- _Selected excerpt_:

┌────────

Photo by Aantonin Kratochvil/OnEarth
California’s San Pedro Bay hosts a sprawling metropolis of polluting cargo ships, trucks, and locomotives filled with bulk cargo and cheap Asian consumer goods. Massive refineries stretch for nearly a half a mile toward the water.
The twin ports spew more pollution than the top 300 industrial sources and refineries in the Los Angeles Basin combined, most of it from ships and boats—themselves many times more polluting than all the power plants in Southern California put together. They form a “diesel death zone” that sets off allergies and asthma attacks in children, while sending the risk of developing cancer from air pollution skyrocketing. Welcome to the New Economy.
From the latest issue of OnEarth:
The off-shoring of manufacturing has moved some of the smokestacks away, but it has stoked countless new ones in the breakneck industrialization and urbanization of the developing world. And all that stuff made abroad has to be brought back to us, on demand, satisfying our ever-greater desire for speed and low cost. We click off our wishes on Web sites, setting in motion diesel engines by the tens of thousands: trucks, loaders, cranes, and locomotives, armadas of little smokestacks toiling to deliver us the goods. Ninety percent of international trade still moves by ship, as it has since the dawn of the Industrial Revolution.
What makes diesel exhaust different from ordinary exhaust is the soot particles typical disesel engines emit. Fine particulates that make up 94 percent of diesel emissions can penetrate lung tissue and cause genetic and cellular damage. You also get volatile organic compounds (VOCs) such as benzene and formaldehyde, along with smog-causing nitrogen oxides and sulfur dioxides. Add to that arsenic, cadmium, dioxin, mercury, and nearly 40 other cancer-causing substances, and you can see why diesel exhaust is responsible for 71 percent of the cancer risk from air pollution in the state of California. (The ports of Los Angeles and Long Beach contribute more than 25 percent of the diesel exhaust in the region; emissions have gone up at least 20 percent since 2001.)

└────────

- _Given material_:
┌────────

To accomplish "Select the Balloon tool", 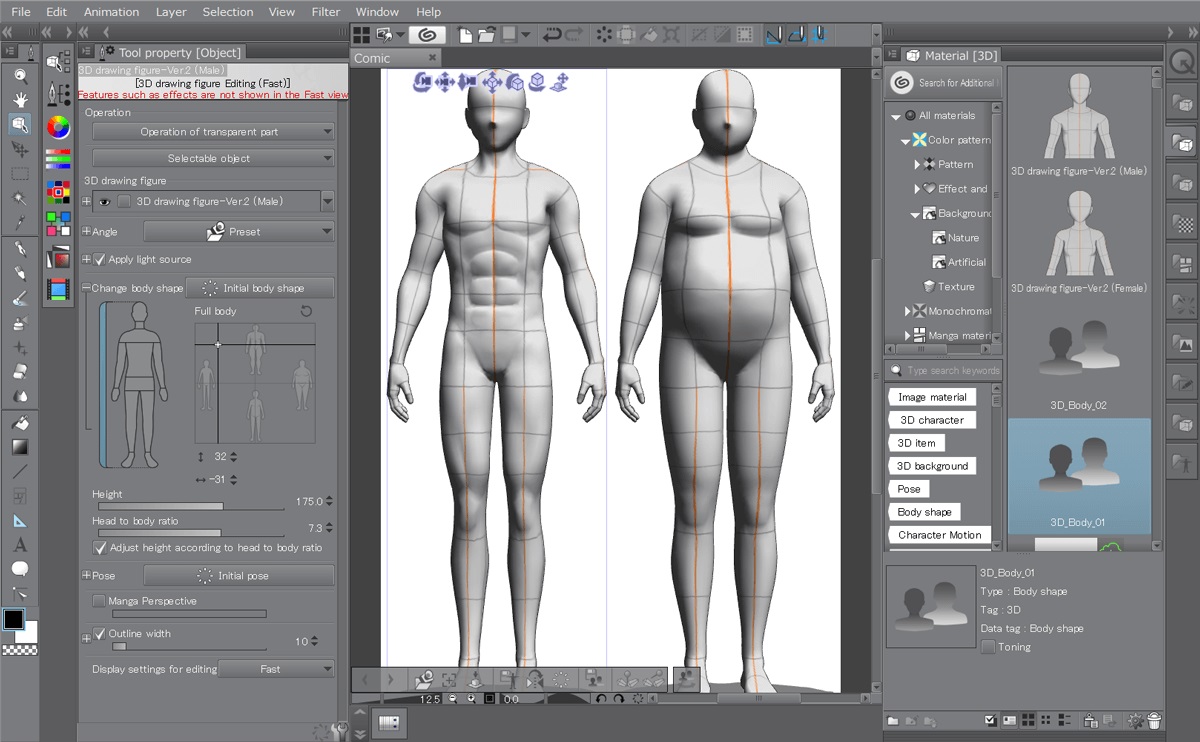I will pos(20,569).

└────────

- _Activity list_:
(1) Rewrite the stretch of the article on port pollution from "From the latest" through "the Industrial Revolution.", substituting "chimneys" for "smokestacks".
(2) Pick up the article on port pollution after its final sentence and continue writing it.

- _Answers by item number_:
(1)
From the latest issue of OnEarth:
The off-shoring of manufacturing has moved some of the chimneys away, but it has stoked countless new ones in the breakneck industrialization and urbanization of the developing world. And all that stuff made abroad has to be brought back to us, on demand, satisfying our ever-greater desire for speed and low cost. We click off our wishes on Web sites, setting in motion diesel engines by the tens of thousands: trucks, loaders, cranes, and locomotives, armadas of little chimneys toiling to deliver us the goods. Ninety percent of international trade still moves by ship, as it has since the dawn of the Industrial Revolution.

(2)
The article quotes Noel Park, a long-time San Pedro resident and a community activist who has finally decided to leave town after years of trying to convince officials that public health was a greater concern than “economic growth”:
“I swore to God I was going to live my life out in that house,” he said. “I’ve lived here 38 years.” Most of all, he was saddened by the implications of his own departure: “Anyone who takes the trouble to understand the issues leaves. And who’s left behind? The people who can’t leave. Well, God have mercy on them. If that’s not environmental injustice, I don’t know what is.”
Read the entire article here.
Before you check into your favorite online store and start clicking frenetically on your mouse button like a famished woodpecker, click over to a virtual swap meet such as Freecycle or Craig’s List, instead. Chances are, you’ll find what you need at only a fraction of what you’d have paid for something brand new, without sending your carbon emissions whizzing into the stratosphere. We recently snagged a like-new Ikea craft table (with a solid-wood top and steel legs) for $20 because the previous owner didn’t have room in his new apartment. Because the guy lived only 2 blocks from a PATH station, I made my humans haul it back home via mass tranist and their own God-given pedal power.